>> START SOURCE EXCERPT

Centroid extraction and outlier removal

Mammalian brain networks were compared both within and between mammals using the network portrait divergence to identify excessively distant networks. First, for each mammal, its 100 network instantiations were compared in a pairwise manner, forming a 100-by-100 distance matrix. The rows of this matrix were averaged, forming a list of average distances from each instantiation to all other instantiations. Average distance values greater than 3 scaled median absolute deviations (MAD) from the median, identified with MATLAB function isoutlier, were marked as outlier networks for removal. Of the remaining brain networks, the network with the minimal average distance to other instantiations was retained as the representative, or centroid, network. Mammalian centroid brain networks were compared to each other in a pairwise manner, forming a 225-by-225 distance matrix. The rows of this matrix were averaged, forming a list of average distances from each instantiation to all other instantiations. Average distance values more than 3 MAD from the median were marked as outliers. Using the 12 taxonomic orders to define modules on the 225-by-225 distance matrix, we computed the within-module degree z-score. Nodes (i.e., mammals) that had within-module degree z-scores greater than 3 were additionally marked as outliers, as this measure would indicate the magnitude of deviation of distance values within each module (see Supplementary Figure 1 for a visualization of the differences between retained and outlier data). These procedures for centroid extraction and outlier removal were repeated separately for the non-thresholded and the three thresholded versions of the data, creating four sets of mammalian brain data for analysis. These sets of data contain N = {201, 201, 201, 190} mammals, at thresholds of d = {none, 0.05, 0.10, 0.15} respectively. The main text includes analyses with the d = 0.10 dataset (Supplementary Figure 6) so as to report findings that are not biased by varying network densities (Van Wijk et al., 2010); analyses performed at alternative thresholds d = {none, 0.05, 0.15} are reported in Supplementary Information.

Alternative network comparison methods

Additional network comparison operations were computed with a suite of methods that do not require node correspondence (Tantardini et al., 2019; Mheich et al., 2020; Wills and Meyer, 2020).

>> END SOURCE EXCERPT

CHALLENGE 1:
Answer these questions from the excerpt on centroid extraction:
(a) How many network instantiations were compared for each mammal?
(b) How many taxonomic orders were used to define modules on the 225-by-225 distance matrix?
(c) At which threshold is the dataset analyzed in the main text?
CHALLENGE 2: Please write out the excerpt on centroid extraction word for word, from "Additional network comparison" to "and Meyer, 2020).".

>> START GIVEN MATERIAL

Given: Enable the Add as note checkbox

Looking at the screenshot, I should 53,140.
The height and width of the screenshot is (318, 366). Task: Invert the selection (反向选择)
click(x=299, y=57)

>> END GIVEN MATERIAL

COMPLETE ANSWER 1:
(a) 100
(b) 12
(c) d = 0.10

COMPLETE ANSWER 2:
Additional network comparison operations were computed with a suite of methods that do not require node correspondence (Tantardini et al., 2019; Mheich et al., 2020; Wills and Meyer, 2020).